There are many reasons why our churches are greying and emptying. Conservatives attribute it to the intoxicating power of secularity, to a pampered culture that has lost its sense of self-sacrifice, to rampant individualism, to the sexual revolution, and to an adolescent grandiosity in the adult children of the Enlightenment. Liberals suggest other reasons: People are treating their churches the way they treat their families and, today, family life has broken down in Western culture, little wonder the church is struggling. They point too to what they see as a church out-of-step with the culture, a church too rigid, too patriarchal, too much perceived as anti-life, anti-erotic, too much consumed with its own agenda.

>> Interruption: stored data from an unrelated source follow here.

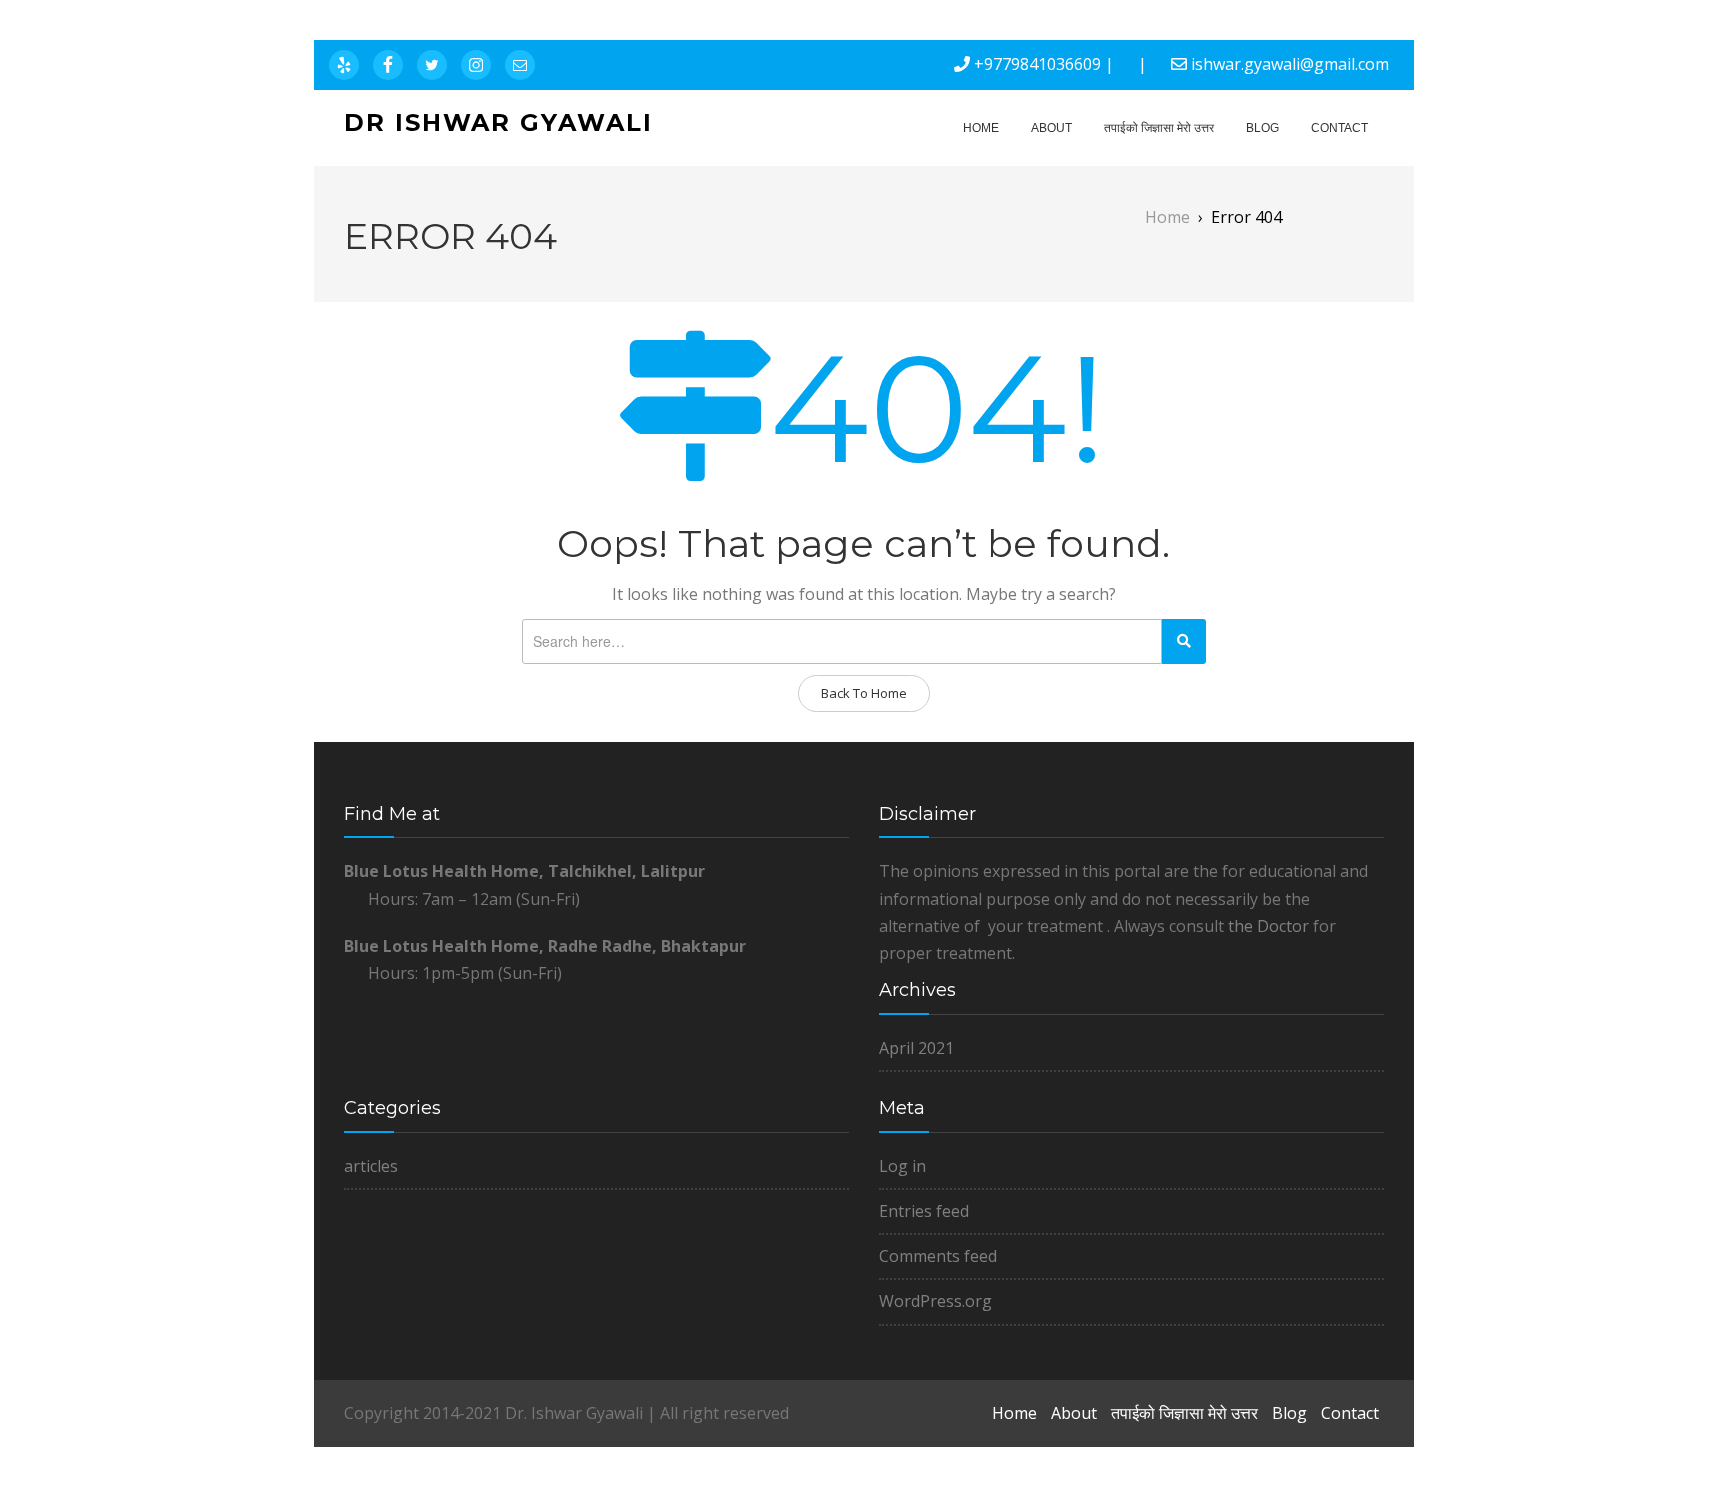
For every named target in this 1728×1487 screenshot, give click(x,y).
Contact (1339, 128)
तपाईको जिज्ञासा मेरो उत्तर (1159, 128)
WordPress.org (935, 1301)
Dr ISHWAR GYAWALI (498, 122)
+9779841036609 (1037, 64)
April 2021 (916, 1048)
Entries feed (924, 1211)
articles (371, 1166)
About (1051, 128)
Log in (902, 1166)
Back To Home (864, 693)
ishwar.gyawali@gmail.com (1290, 64)
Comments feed (938, 1256)
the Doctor (1268, 926)
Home (981, 128)
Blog (1262, 128)
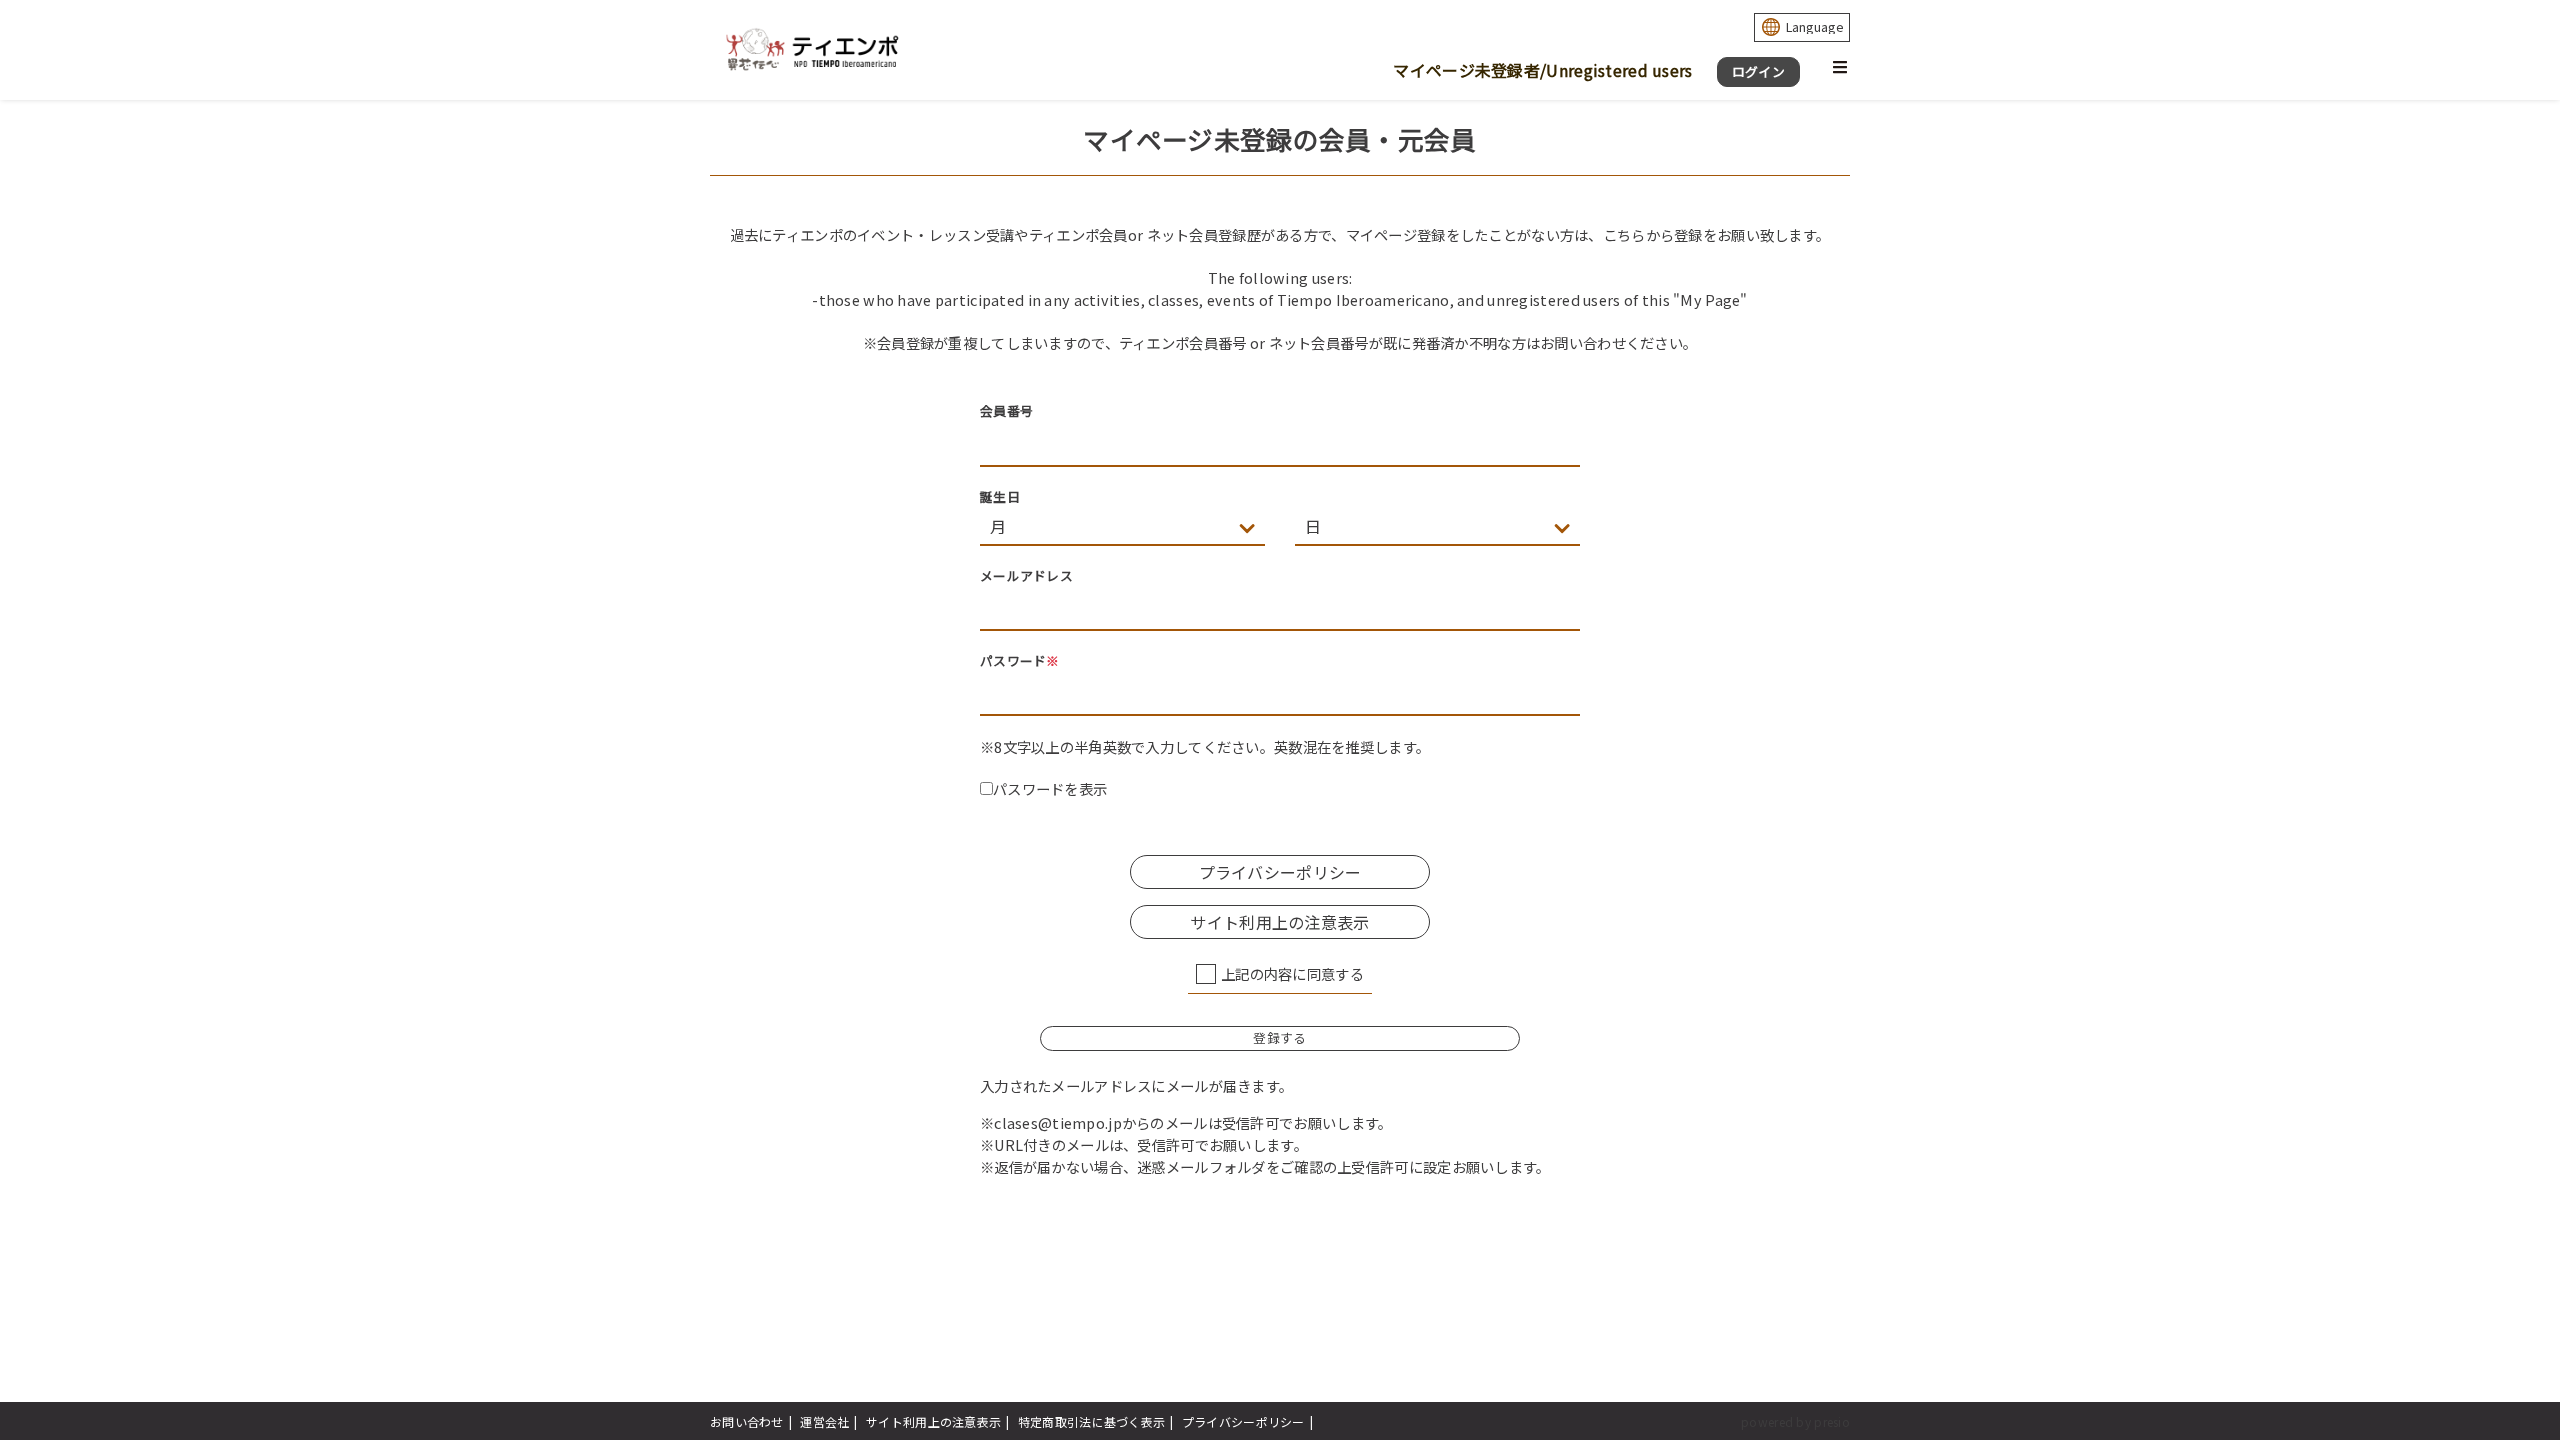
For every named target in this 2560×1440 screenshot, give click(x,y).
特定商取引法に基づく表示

There’s some truth in all these assertions, but I’d like to suggest another reason: We’ve lost a romantic ideal for our faith and church lives. We’ve no idealistic fire left. We’ve subjected faith, religion, and church to a scorching exorcism and have not yet moved on, to restore to them again their angels, their proper light, their beauty. We need to re- romanticize faith, religion, and church and give people something beautiful with which to fall in love.
And to do this, we need more than good theology and good pastoral programs. Good theology stimulates and inflames the intellect. Thomas Aquinas and Bernard Lonergan would add that it also helps move the will. Love needs vision.
Thus, the Christian community is always in need of good academic theology. As history shows, every time the church has compromised on its intellectual tradition, seeing it as unimportant, it has paid a heavy price. Good, solid, academic theology is perennially the great corrective within church life and spirituality. Without it we lose balance.
Recently we’ve been blessed with an abundance of good theology. It’s hardly the academy of theology that is weak at the present time. The last thirty to forty years have produced (literally) libraries of wonderful books on scripture, church history, liturgy, dogmatics, moral theology, spirituality, and pastoral practice. We’re not lacking for solid ideas.
What we’re lacking is fire, romance, aesthetics, as these pertain to our faith and ecclesial lives. What needs to be inflamed today inside religion is its romantic imagination and this is not so much the job of the theologian as it is the job of the saint and the artist. We need great saints and great artists, ideally inside the same person.
We see this, for instance, in Francis of Assisi. Francis was not a great theologian by the standards of the academy of theology and it was not his insights as a theologian that so moved history and transformed Christianity. He does not have major cities named after him and more than 300 congregations of men and women trying to live out his charism because of the books he wrote. His greatness lay in his sanctity and in his art and in the particular way he brought those together. It was as a saint and artist that he was able to inflame the romantic imagination of the church and the world. When he took off his clothes and walked naked out of Assisi, he wasn’t preaching from a pulpit, lecturing from a university podium, or writing a book. He was making an aesthetic, saintly gesture, and that gesture, complete with the commitment he made afterwards to back it up, helped restructure the romantic imagination of Christianity and the world in general. Seven hundred years later, his gesture and his life still speak. Such is the power of great saints and great artists.
We see this too, though to a lesser extent, in the effect of great works of religious art. Take, for example, the painting of the last supper by Leonardo di Vinci: Nobody today cannot not picture the last supper as he painted it, even though scholars agree that Jesus and his disciples at table would not have looked anything like his imaginative depiction of it. But one great artist and one great painting can permanently brand itself into the imagination.
It is this, saints and gospel-art, that we most need to revitalize our faith and our churches today. Generally speaking, the theologians are doing their part and so too are diocesan and parish programs. But solid ideas and solid programs alone are not enough. They need to be backed by saints and artists in way that can re-inflame the romantic imagination. We need a new Francis, a new Clare, a new Augustine, a new John of the Cross, a new Therese of Lisieux.
Intellectuals and artists come at conversion from different sides: Bernard Lonergan, a great intellectual, used to say: “Conversion begins in the intellect”; Morris West, a great novelist, used to say: “All miracles begin with falling in love!” I doubt they ever met, but I’ve no doubt they would have respected each other because both are right. Without vision the heart doesn’t know where to go; but, without romantic fire it doesn’t want to go anywhere, least of all to church.